Still, the study is unlikely to end the debate over use of the heart-lung machine in bypass surgery, because many doctors, even those who are skeptical of the off-pump procedure, still feel it has its place in the realm of bypass surgeries.
Dr. Patrick McCarthy, chief of Cardiothoracic Surgery at Northwestern Memorial Hospital in Chicago -- where over 90 percent of bypass surgeries are done on-pump -- commented that, "off-pump has not achieved the promises of a decade ago [but] I would ... hasten to add that it is still a useful technique in a subset of patients."
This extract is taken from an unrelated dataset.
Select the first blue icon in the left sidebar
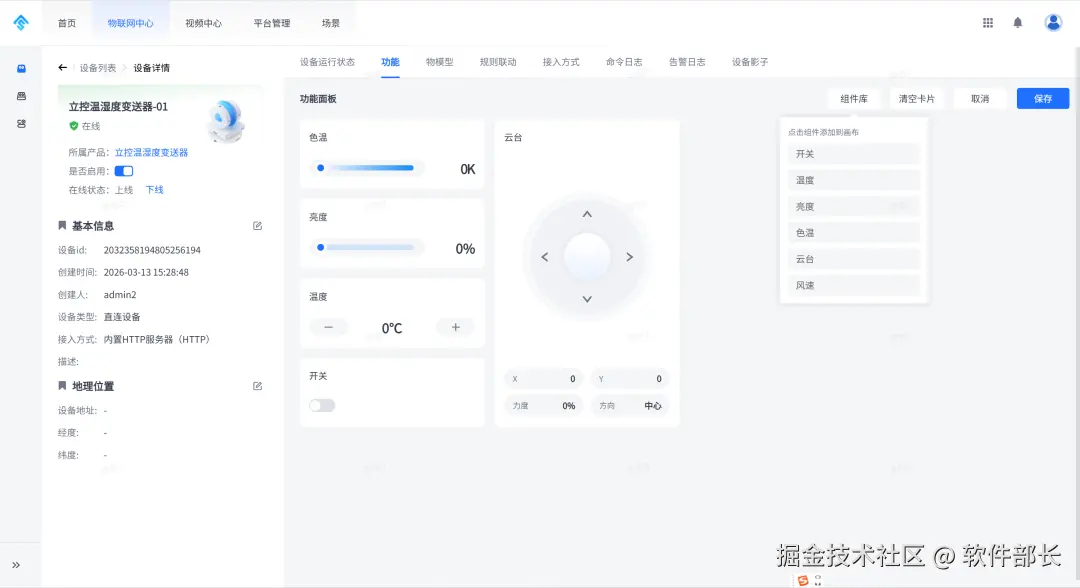This screenshot has width=1080, height=588. (x=22, y=69)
"I think that the findings of the study are applicable to the vast majority of patients requiring [this] surgery," said Dr. Aubrey Galloway, chairman of the Department of Cardiothoracic Surgery at New York University, "[but] certain caveats do exist, however. The study excluded certain high risk groups, and off-pump remains a valuable technique that may lower the risk of stroke in select elderly patients with advanced [heart] disease."
On the other hand, Dr.Clyde Yancy, president of the American Heart Association, concluded that "based on these results, any patient who is a reasonable candidate for on-pump bypass -- even if the option for off-pump exists -- should undergo on-pump surgery."